Duas décadas depois, com as comemorações dos duzentos e cinqüenta anos de nascimento de Mozart, a mulher é tomada pelos vestígios arqueológicos da emoção. Uma perplexidade madura é resgatada nas próprias vivências e alicerçada na percepção juvenil desvirginada. O encontro com Mozart numa lembrança encantada, próxima dos reinos imaginários criados pelo menino e pelo homem, propicia uma profunda reflexão sobre sua própria vida e seus sonhos.

Ao som das primeiras sonatas compostas para cravo e violino, a mulher é envolvida pelos acordes em tonalidade maior e almeja a compreensão do contexto histórico, do classicismo, da vida, da arte e das pequenas travessuras do compositor. Já não são suficientes os resumos estereotipados de sua biografia ou a audição superficial de suas obras, é instigante a busca de suas palavras nas cartas transcritas por Kurt Pahlen em Crônica de Vida e Obra, nas interpretações da célebre biografia de Wolfgang Hildesheimer e no livro Procurar Mozart do crítico de arte Olívio Tavares de Araújo.

Durante alguns dias, a vida da mulher fica intimamente entrelaçada a de Mozart. Parece compartilhar os sonhos e dissipar as inquietações. Até que numa manhã, ainda sonolenta, ela sente um leve roçar de asas em sua face e acorda com o canto dos pássaros enfeitiçados pela flauta mágica. O personagem da ópera, Papageno, é a projeção da aspiração infantil. O menino que cresce para ser feliz e para tanto tem pés e asas. O sol contrastante com o si bemol de algumas iniciações.

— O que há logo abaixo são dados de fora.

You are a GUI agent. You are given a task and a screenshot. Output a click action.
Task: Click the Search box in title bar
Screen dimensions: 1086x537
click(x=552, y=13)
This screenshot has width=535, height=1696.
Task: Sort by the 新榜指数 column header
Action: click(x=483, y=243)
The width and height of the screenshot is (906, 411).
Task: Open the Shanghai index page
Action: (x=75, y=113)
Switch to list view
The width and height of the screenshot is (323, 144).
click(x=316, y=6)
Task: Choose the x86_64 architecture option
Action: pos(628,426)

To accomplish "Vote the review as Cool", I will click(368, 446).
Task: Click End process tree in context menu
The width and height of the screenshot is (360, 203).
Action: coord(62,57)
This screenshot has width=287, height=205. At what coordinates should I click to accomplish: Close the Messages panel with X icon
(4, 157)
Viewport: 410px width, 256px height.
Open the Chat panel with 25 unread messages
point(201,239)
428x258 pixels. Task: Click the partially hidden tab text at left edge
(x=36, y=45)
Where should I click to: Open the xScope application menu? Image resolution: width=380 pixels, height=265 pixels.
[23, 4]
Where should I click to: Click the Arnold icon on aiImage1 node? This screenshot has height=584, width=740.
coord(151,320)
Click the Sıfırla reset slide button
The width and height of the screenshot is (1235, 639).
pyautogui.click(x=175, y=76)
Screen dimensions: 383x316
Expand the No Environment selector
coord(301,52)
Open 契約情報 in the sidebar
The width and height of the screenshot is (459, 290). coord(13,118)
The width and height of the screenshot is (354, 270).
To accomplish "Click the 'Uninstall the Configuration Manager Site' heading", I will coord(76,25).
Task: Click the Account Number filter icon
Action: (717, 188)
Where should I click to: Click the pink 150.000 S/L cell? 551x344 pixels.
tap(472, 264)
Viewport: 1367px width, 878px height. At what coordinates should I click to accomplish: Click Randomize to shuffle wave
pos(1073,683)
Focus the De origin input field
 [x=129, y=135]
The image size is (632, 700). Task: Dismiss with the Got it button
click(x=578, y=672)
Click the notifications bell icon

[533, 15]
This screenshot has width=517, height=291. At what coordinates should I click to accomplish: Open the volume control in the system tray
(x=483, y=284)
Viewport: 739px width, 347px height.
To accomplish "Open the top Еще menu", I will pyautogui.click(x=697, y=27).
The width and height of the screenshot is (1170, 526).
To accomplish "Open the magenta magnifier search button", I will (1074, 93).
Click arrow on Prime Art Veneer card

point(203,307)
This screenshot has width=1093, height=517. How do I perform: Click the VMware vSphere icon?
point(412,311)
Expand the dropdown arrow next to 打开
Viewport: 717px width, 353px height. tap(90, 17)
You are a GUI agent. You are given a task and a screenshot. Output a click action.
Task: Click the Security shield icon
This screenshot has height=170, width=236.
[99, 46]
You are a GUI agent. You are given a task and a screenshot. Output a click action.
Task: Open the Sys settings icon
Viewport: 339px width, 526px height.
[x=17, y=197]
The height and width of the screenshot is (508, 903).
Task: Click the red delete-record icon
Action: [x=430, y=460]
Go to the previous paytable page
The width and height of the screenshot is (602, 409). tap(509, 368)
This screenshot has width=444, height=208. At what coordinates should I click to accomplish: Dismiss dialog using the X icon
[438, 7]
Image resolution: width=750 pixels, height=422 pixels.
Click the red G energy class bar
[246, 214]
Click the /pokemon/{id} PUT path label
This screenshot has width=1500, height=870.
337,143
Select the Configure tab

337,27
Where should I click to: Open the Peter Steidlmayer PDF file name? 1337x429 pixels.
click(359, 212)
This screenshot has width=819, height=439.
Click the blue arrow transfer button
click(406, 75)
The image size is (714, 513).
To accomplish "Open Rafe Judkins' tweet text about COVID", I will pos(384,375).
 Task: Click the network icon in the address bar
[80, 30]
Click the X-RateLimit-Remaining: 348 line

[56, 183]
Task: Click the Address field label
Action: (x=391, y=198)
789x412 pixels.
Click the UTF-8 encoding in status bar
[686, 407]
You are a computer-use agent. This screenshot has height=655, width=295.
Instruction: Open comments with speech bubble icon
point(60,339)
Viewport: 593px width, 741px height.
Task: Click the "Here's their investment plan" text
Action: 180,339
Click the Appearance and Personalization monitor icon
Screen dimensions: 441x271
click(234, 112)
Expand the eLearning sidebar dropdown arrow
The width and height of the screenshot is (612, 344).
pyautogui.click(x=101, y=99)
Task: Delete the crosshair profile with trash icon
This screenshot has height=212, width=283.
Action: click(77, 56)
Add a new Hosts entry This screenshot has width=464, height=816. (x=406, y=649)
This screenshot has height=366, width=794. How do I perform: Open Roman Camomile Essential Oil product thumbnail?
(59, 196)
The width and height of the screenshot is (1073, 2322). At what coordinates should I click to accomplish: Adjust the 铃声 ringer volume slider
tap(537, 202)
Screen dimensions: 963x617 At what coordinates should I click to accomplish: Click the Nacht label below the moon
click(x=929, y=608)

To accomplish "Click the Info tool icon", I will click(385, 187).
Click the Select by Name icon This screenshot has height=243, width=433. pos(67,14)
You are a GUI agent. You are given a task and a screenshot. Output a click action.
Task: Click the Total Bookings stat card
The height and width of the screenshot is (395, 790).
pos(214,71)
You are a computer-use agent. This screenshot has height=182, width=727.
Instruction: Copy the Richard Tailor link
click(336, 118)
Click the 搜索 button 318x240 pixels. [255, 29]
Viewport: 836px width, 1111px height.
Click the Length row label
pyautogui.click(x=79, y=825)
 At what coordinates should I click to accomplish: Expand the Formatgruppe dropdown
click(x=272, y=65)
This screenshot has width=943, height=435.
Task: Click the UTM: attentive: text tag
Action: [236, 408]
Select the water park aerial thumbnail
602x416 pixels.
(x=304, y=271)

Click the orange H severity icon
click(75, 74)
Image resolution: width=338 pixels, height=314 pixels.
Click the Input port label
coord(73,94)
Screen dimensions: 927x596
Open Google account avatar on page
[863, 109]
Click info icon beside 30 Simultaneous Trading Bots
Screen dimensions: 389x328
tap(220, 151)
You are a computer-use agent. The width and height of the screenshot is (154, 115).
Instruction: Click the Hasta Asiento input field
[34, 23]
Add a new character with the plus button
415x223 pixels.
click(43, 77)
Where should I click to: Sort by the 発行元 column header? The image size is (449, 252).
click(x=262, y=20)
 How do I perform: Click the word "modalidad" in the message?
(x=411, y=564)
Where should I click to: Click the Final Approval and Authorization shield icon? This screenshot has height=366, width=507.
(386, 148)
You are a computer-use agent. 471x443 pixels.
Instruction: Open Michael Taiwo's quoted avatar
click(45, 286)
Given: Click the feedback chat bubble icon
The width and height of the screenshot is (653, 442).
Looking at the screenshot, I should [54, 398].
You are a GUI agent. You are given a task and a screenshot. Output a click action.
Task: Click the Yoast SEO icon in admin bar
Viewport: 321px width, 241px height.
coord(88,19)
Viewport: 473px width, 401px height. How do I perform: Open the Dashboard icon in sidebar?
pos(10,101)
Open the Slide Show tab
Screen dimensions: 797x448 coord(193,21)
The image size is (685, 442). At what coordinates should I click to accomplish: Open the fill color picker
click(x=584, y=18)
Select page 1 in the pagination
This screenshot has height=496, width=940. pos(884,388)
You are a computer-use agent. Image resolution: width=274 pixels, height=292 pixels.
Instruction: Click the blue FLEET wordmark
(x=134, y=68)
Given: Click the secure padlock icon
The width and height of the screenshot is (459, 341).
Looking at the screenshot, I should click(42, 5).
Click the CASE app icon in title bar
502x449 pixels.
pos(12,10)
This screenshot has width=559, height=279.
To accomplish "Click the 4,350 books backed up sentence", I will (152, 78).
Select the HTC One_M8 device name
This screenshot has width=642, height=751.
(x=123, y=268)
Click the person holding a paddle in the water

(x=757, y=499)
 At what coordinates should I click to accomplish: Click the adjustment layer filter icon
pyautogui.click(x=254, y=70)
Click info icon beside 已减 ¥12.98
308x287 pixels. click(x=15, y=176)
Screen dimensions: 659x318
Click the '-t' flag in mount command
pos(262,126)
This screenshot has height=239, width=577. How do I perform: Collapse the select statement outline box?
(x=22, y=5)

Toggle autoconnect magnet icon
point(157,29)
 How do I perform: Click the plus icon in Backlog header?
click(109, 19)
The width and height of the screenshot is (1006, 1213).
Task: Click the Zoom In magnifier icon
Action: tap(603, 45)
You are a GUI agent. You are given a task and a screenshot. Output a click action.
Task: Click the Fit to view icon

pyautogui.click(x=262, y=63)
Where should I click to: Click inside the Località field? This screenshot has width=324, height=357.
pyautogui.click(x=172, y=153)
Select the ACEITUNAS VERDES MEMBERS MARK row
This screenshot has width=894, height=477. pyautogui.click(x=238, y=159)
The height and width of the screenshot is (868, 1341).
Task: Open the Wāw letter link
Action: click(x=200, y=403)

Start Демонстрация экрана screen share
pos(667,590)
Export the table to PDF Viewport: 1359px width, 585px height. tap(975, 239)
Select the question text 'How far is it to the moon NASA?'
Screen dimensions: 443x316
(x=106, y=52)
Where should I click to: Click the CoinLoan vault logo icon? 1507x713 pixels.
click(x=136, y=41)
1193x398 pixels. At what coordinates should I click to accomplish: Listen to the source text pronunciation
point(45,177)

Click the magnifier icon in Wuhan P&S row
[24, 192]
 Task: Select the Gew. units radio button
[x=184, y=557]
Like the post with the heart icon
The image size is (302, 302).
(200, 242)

A mulher acaricia o livro apoiado na cabeceira e sorri diante da pintura do pequeno Mozart, vestido com as vestes lilás, com as bordas douradas, com espadachim e peruca, traje doado pela imperatriz da Áustria, Maria Tereza, para uma apresentação em que o virtuoso menino tocou até vendado para mostrar sua aptidão. A apresentação artística tomou proporções circenses, mas Mozart aproveitou a venda para se transportar ao seu reino encantado e criar, com os olhos fechados, os infinitos horizontes que foram desvendados com as suas composições.